Saved data entries
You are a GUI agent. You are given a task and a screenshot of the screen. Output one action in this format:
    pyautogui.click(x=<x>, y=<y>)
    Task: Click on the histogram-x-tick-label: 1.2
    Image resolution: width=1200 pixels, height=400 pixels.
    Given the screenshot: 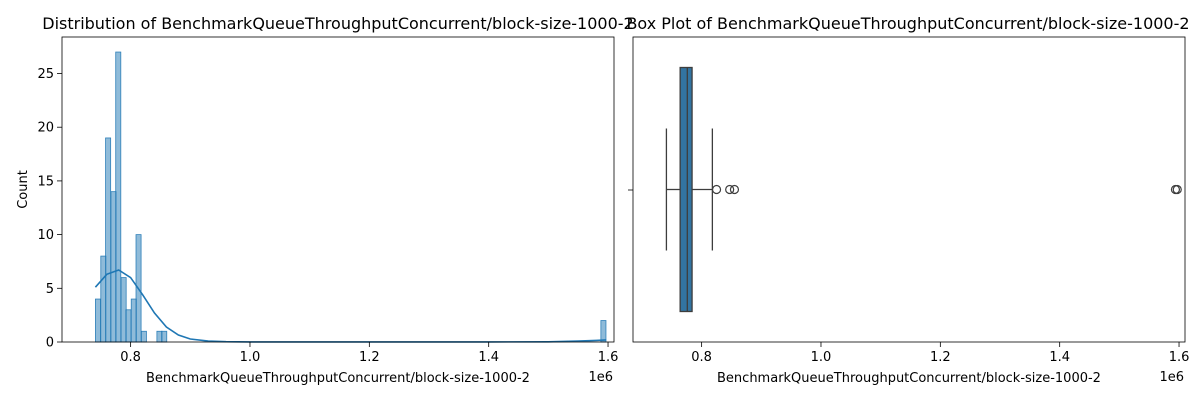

WHAT YOU ARE ASKED TO DO
Retype the entries above word for word, leaving out the pictures.

REPLY
You are a GUI agent. You are given a task and a screenshot of the screen. Output one action in this format:
    pyautogui.click(x=<x>, y=<y>)
    Task: Click on the histogram-x-tick-label: 1.2
    Image resolution: width=1200 pixels, height=400 pixels.
    Given the screenshot: 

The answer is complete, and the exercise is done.